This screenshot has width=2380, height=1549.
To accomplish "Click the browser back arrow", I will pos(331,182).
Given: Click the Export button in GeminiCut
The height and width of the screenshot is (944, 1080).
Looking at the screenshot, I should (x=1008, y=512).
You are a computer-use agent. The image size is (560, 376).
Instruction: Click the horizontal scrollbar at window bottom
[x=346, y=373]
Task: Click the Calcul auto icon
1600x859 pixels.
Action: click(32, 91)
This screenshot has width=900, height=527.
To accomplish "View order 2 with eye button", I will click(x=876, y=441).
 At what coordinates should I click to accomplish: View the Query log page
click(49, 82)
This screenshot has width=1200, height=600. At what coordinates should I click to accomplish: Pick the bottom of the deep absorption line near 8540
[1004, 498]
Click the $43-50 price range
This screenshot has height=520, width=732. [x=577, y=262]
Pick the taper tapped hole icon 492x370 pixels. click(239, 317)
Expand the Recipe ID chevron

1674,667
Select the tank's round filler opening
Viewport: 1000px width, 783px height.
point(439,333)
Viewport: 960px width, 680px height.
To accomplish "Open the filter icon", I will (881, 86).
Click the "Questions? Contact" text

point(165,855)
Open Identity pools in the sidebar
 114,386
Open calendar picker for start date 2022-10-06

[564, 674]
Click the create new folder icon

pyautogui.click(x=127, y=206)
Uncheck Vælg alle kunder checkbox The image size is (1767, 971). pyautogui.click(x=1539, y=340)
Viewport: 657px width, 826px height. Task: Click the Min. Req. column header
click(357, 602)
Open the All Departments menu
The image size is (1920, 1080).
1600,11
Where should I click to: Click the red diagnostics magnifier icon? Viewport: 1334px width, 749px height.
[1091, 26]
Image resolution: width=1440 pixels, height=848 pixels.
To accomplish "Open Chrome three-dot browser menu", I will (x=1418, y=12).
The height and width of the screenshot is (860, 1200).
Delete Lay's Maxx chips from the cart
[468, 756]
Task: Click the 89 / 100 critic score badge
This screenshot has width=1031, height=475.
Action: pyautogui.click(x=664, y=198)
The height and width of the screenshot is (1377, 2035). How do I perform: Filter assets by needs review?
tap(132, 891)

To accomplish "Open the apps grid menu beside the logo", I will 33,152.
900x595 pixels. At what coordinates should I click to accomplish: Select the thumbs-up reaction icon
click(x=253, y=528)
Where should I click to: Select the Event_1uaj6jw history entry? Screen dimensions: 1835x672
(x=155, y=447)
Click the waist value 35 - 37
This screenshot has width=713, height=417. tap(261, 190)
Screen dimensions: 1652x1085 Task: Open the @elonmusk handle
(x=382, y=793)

===============

### PROBLEM DESCRIPTION
Copy the lines of the records above verbatim, starting with the line that contains "Task: Click the Calcul auto icon" and ending with the line that contains "point(439,333)", both included.

### SOLUTION BELOW
Task: Click the Calcul auto icon
1600x859 pixels.
Action: click(32, 91)
This screenshot has width=900, height=527.
To accomplish "View order 2 with eye button", I will click(x=876, y=441).
 At what coordinates should I click to accomplish: View the Query log page
click(49, 82)
This screenshot has width=1200, height=600. At what coordinates should I click to accomplish: Pick the bottom of the deep absorption line near 8540
[1004, 498]
Click the $43-50 price range
This screenshot has height=520, width=732. [x=577, y=262]
Pick the taper tapped hole icon 492x370 pixels. click(239, 317)
Expand the Recipe ID chevron

1674,667
Select the tank's round filler opening
Viewport: 1000px width, 783px height.
point(439,333)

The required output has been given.